VP Procurement KKKS BP Berau Ltd James Tehubijuluw menyampaikan apresiasi atas dukungan DJKN terhadap formulir usulan pelepasan dan/atau penghapusan (FUPP) tahun 2019/2020 dan penghematan keuangan negara serta menyampaikan program FUPP tahun 2021/2022 sekaligus permohonan dukungan percepatan atas usulan FUPP.


James juga menjelaskan gambaran umum tentang Tangguh LNG yang dikelola BP Berau Ltd. Tangguh LNG terletak di Teluk Bintuni Papua Barat dengan kapasitas Produksi saat ini untuk Train-1 dan 2 sebesar 753.900 tons/thn dan estimasi Produksi proyek ekspansi Train-3 sebesar 377.000 tons/thn.
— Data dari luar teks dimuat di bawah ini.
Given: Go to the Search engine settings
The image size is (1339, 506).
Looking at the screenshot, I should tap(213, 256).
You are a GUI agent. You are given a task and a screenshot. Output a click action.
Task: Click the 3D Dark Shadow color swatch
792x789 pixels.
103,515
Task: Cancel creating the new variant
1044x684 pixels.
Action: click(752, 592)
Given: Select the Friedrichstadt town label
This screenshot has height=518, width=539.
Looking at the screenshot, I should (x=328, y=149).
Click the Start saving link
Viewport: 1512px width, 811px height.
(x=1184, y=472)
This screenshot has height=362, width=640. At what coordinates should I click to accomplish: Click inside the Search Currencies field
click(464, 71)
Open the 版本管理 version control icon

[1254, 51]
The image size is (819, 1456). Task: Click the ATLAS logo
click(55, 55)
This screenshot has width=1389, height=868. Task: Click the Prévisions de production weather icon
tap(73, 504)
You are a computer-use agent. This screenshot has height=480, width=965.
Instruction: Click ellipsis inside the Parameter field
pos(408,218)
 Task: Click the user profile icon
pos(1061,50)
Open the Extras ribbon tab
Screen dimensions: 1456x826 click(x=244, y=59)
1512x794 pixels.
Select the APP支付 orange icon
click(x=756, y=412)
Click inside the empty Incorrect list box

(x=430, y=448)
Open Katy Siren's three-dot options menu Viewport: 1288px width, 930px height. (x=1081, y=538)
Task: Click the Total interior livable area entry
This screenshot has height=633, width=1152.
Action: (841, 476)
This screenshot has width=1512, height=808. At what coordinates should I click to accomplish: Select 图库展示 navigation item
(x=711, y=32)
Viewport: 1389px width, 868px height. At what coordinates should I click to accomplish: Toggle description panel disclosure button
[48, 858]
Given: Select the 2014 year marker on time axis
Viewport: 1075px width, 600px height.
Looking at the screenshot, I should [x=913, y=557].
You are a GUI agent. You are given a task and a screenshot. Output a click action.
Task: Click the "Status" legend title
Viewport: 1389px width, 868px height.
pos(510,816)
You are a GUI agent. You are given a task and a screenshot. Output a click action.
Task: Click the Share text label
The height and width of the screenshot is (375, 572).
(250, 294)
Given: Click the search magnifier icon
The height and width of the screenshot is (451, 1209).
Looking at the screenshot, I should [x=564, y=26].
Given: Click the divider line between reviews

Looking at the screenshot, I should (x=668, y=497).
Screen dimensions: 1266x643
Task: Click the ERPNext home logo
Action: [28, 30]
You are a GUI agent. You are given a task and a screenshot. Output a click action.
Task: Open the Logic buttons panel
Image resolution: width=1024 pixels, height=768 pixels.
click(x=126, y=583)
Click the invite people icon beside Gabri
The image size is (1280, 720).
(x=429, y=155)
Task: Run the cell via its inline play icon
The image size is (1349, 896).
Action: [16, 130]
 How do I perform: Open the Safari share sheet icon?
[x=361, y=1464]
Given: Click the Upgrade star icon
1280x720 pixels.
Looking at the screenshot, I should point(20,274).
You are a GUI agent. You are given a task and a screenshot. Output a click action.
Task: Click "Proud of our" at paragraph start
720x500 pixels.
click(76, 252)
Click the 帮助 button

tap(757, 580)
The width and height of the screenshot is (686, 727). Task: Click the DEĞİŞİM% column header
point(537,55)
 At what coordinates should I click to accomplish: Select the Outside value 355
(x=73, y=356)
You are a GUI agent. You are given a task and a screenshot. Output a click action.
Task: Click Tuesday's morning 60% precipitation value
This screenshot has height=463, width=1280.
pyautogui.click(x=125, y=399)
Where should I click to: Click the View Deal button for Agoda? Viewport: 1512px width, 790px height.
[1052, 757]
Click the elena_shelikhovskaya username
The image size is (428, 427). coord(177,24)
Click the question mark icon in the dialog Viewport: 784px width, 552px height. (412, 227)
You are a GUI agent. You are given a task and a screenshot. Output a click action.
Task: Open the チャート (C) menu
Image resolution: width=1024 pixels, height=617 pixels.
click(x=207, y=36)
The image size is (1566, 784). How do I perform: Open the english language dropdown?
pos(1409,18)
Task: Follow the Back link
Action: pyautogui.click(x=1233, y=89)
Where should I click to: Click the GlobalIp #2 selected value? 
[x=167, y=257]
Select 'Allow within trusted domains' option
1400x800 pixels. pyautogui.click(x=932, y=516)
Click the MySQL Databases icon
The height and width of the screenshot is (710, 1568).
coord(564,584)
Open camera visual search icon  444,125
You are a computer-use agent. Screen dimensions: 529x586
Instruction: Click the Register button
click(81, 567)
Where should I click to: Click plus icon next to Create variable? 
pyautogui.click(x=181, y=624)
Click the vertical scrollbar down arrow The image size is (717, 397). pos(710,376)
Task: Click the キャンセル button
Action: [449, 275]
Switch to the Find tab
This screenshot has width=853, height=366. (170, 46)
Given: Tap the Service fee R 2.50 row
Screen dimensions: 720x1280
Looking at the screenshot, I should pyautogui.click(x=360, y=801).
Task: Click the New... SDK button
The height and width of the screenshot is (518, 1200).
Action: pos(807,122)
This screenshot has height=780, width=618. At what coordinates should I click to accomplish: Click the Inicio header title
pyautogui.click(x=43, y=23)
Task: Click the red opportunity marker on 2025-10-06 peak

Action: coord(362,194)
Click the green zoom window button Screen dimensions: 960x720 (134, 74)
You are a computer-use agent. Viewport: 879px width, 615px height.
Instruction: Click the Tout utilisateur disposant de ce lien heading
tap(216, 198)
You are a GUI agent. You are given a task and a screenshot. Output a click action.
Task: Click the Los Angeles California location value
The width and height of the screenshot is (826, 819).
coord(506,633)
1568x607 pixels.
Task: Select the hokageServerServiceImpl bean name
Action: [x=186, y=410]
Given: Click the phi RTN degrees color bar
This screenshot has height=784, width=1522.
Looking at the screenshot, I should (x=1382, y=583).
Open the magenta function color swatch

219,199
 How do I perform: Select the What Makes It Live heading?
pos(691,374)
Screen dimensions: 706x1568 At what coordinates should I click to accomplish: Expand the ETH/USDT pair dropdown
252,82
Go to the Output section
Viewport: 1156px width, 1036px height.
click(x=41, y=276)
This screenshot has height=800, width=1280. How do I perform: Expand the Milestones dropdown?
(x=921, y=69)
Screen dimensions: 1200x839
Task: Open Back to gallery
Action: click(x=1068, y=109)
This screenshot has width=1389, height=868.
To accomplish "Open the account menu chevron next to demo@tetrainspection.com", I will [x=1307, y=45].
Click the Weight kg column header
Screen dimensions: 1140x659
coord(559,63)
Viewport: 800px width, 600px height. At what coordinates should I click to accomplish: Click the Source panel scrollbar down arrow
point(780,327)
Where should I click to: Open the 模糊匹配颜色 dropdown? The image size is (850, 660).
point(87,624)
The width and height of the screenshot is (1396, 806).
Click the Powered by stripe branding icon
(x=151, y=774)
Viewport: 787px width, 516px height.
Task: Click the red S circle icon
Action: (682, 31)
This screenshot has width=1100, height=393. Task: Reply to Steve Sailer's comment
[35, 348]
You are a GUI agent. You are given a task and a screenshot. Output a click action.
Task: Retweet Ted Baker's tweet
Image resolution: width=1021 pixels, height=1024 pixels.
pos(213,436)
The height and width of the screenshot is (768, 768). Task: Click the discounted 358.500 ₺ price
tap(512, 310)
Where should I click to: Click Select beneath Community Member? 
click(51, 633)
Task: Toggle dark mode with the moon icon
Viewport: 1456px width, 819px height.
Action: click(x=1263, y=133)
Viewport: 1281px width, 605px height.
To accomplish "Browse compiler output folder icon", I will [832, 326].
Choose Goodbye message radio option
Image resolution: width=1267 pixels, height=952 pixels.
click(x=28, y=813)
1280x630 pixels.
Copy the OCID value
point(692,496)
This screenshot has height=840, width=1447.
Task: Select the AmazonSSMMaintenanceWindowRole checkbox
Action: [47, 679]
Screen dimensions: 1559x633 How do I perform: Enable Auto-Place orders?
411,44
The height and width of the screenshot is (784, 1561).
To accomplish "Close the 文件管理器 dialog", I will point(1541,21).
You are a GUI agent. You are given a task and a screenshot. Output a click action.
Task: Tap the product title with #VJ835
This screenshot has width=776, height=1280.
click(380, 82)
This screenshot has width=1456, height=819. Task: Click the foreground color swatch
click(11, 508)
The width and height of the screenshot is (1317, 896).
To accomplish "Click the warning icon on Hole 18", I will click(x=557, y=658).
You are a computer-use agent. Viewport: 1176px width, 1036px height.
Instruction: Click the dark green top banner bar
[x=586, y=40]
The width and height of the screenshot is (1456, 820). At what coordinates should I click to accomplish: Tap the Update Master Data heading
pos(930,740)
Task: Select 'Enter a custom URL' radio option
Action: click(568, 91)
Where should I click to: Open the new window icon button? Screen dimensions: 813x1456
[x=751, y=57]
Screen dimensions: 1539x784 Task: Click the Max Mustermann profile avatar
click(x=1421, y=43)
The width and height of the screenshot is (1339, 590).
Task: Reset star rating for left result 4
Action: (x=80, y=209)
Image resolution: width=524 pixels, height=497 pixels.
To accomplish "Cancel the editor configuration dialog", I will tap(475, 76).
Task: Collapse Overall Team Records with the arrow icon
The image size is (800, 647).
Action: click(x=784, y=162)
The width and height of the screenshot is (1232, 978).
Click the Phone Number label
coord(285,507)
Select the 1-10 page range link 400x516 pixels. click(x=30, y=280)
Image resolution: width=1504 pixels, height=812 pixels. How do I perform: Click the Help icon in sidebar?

Adapun wilayah kerja (WK) Tangguh LND meliputi WK Berau dengan luas 22.650 km2,  Muturi dengan luas 6.750 km2, dan WK Winagar dengan luas 304 km2.


Ia juga menjelaskan pencapaian di Tahun 2019/2020 antara lain, terselenggaranya kegiatan Workshop (BP-SKK Migas-PPBMN-DJKN) pada Juli 2019, pengajuan FUPP untuk material pengeboran dan scraps, transfer Material kepada Cepu Edu Park senilai $4 million pada akhir tahun 2019 serta pelepasan sewa lahan seluas 8.500 m2 setelah dilakukannya pengangkatan Material senilai $11 million pada September 2020 yang menghasilkan penghematan biaya sewa lahan Rp2,8 miliar per tahun.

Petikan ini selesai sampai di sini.